• **What is being asked**: From the line with "Given: Click the table's horizontal scrollbar" to the final line of the data below, please write out every line exactly, with no pictures.

Data records
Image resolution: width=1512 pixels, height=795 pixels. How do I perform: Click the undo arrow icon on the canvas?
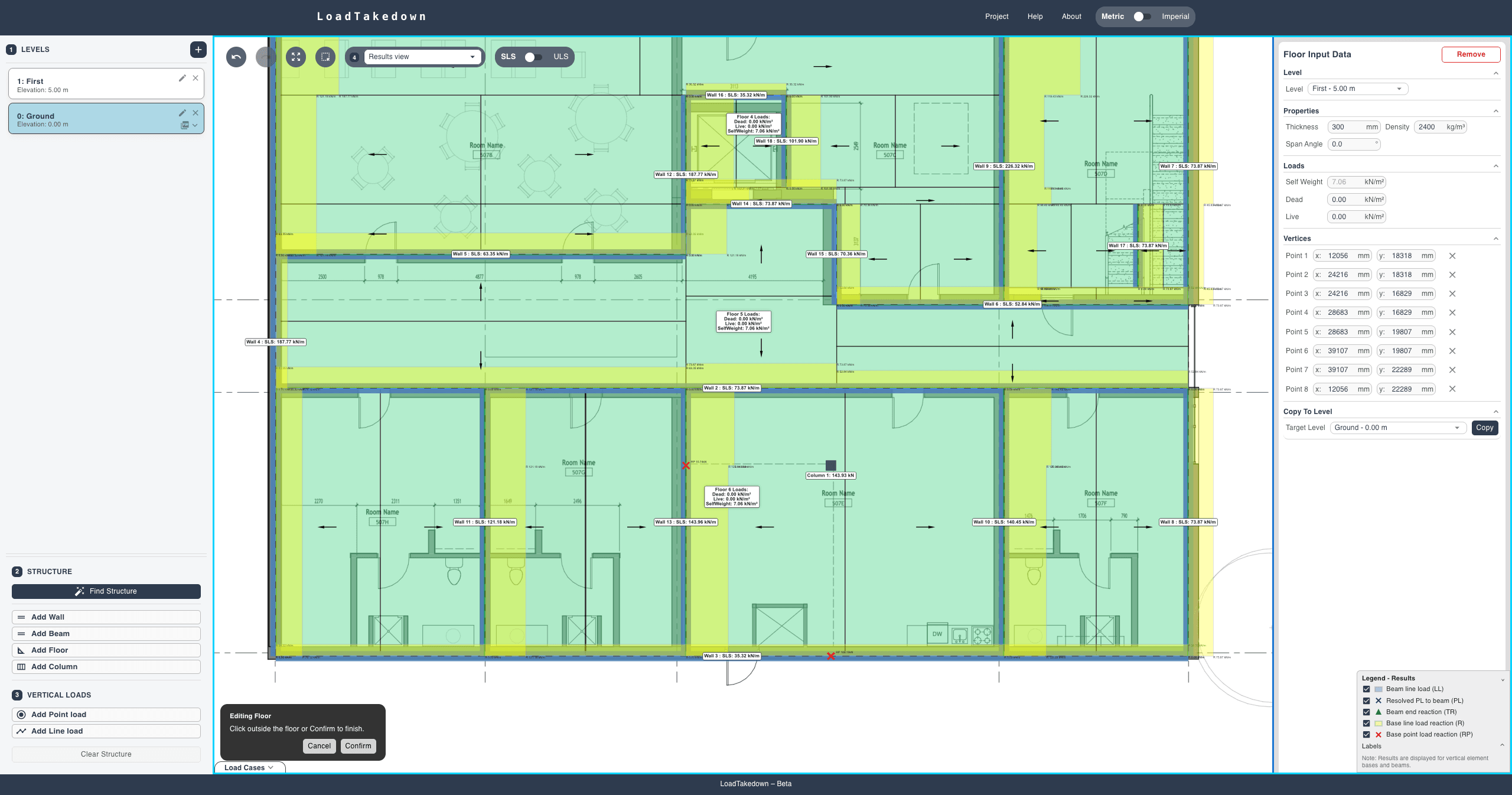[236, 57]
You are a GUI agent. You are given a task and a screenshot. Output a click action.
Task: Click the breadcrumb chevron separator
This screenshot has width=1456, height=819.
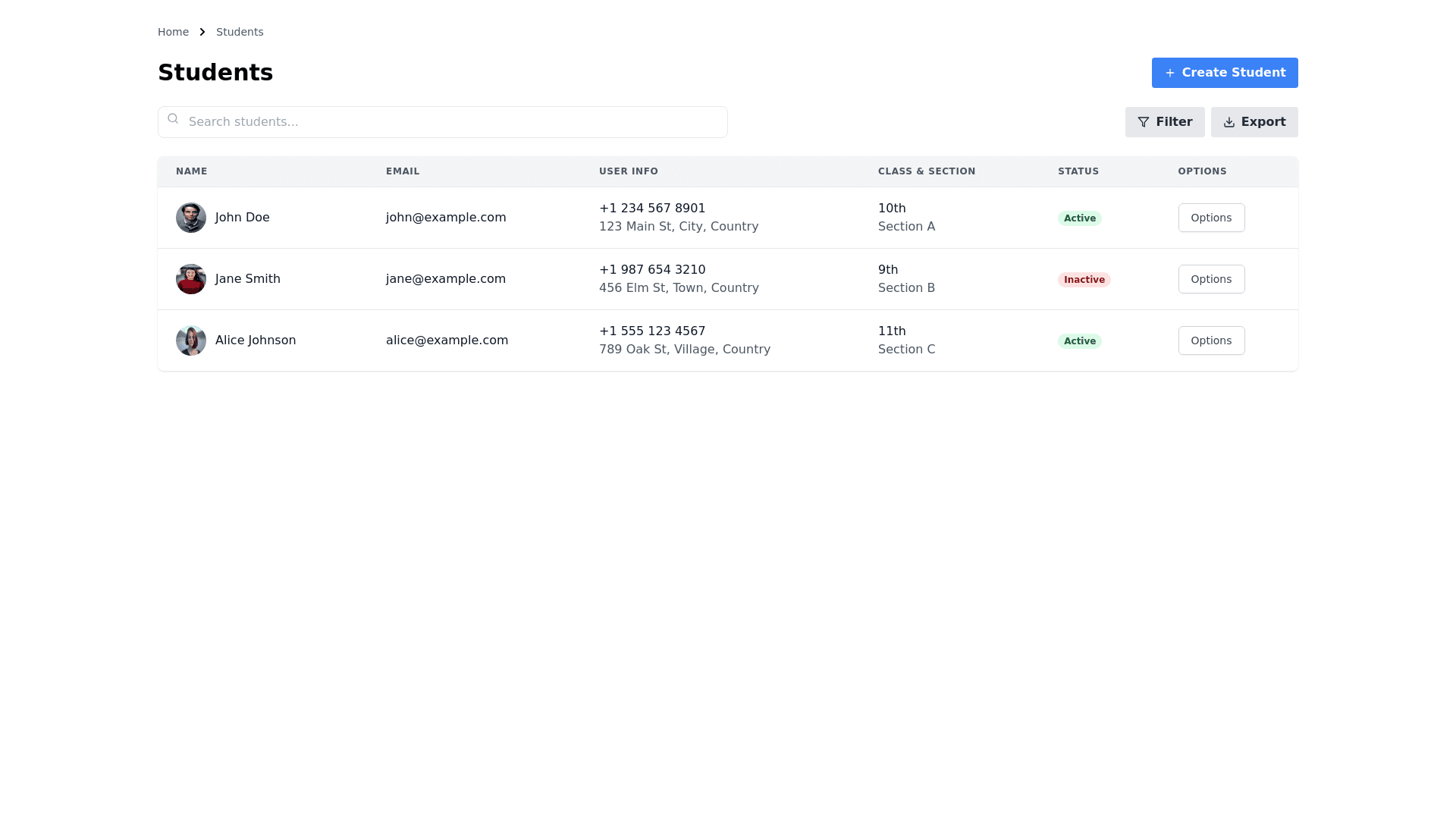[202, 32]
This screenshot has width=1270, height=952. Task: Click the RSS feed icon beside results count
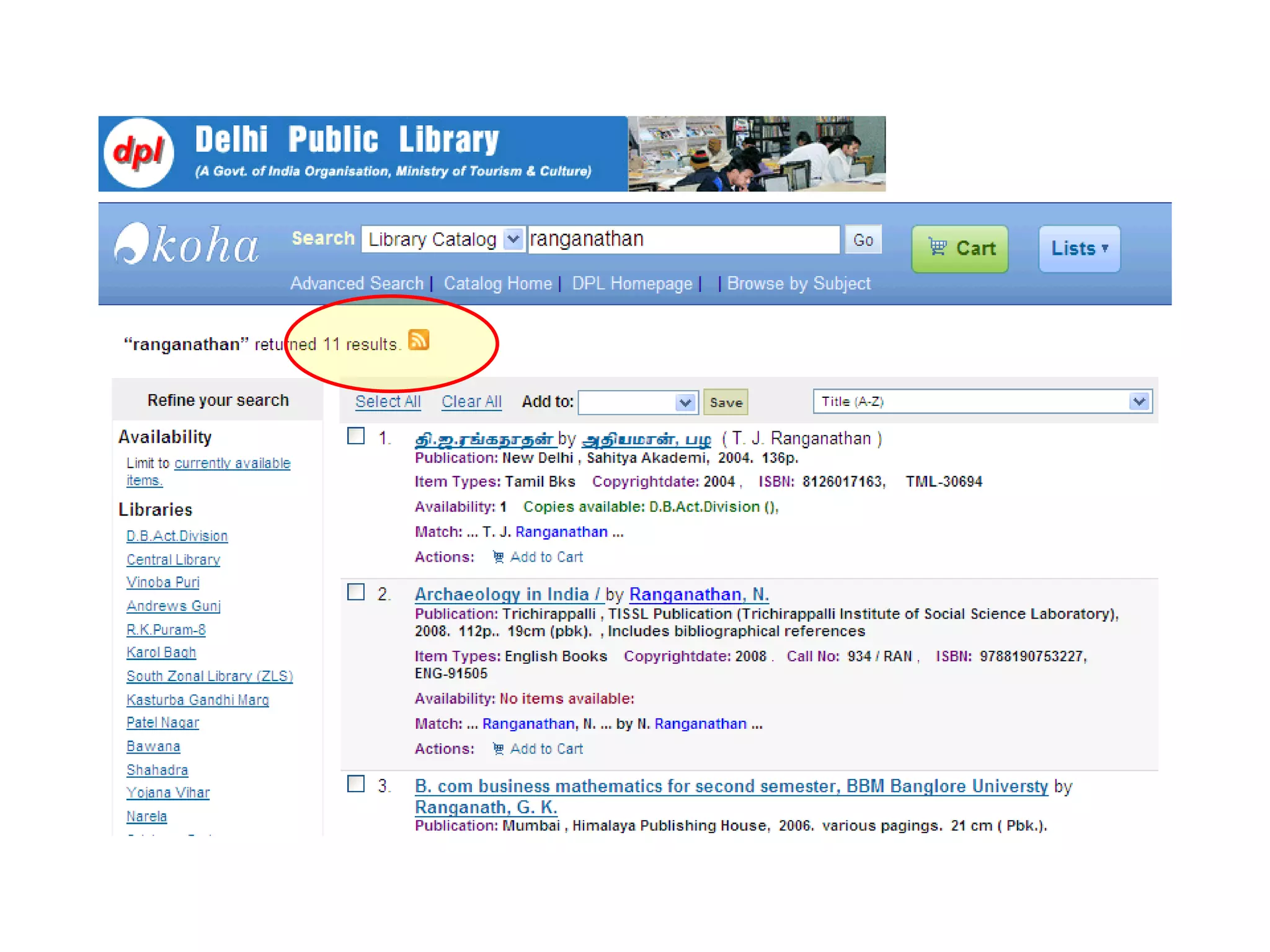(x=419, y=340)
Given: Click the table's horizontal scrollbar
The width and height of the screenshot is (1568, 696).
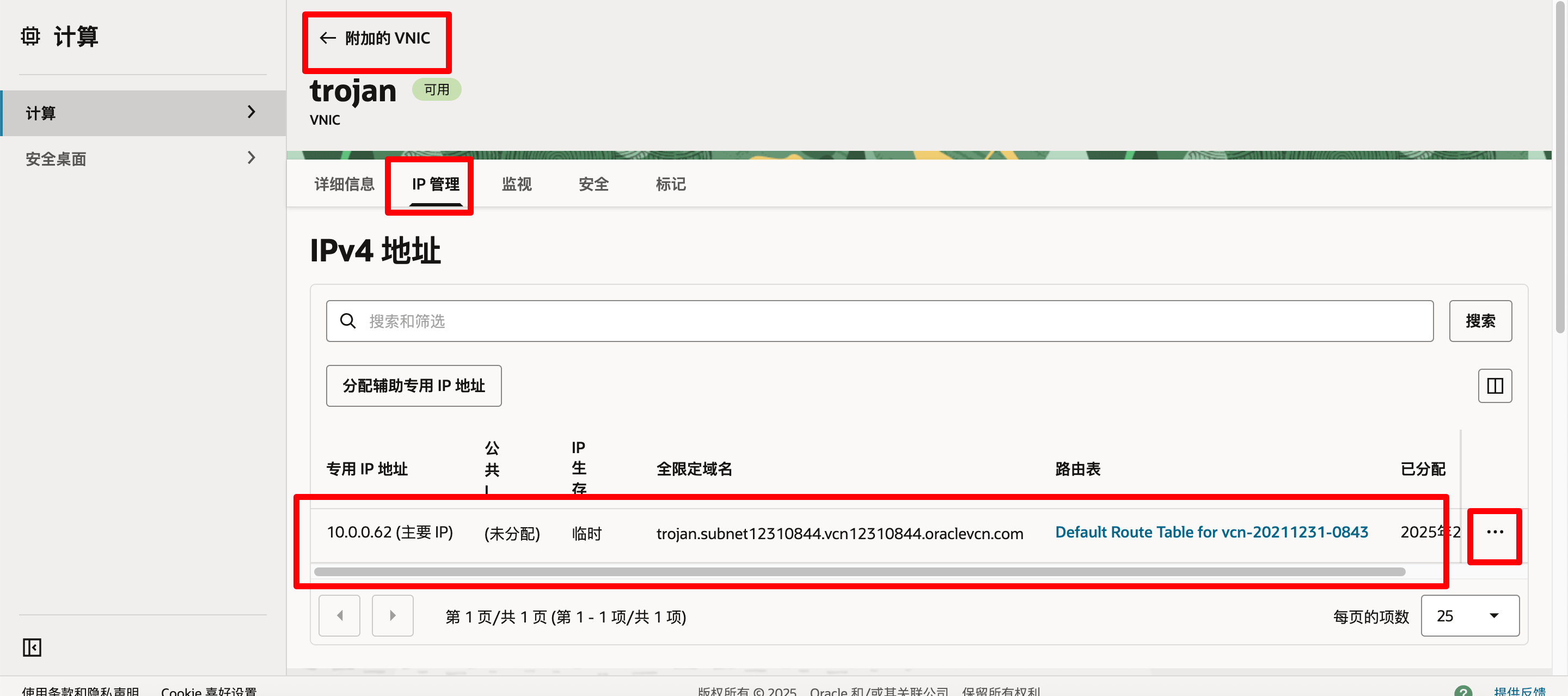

• **Exercise answer**:
Given: Click the table's horizontal scrollbar
The width and height of the screenshot is (1568, 696).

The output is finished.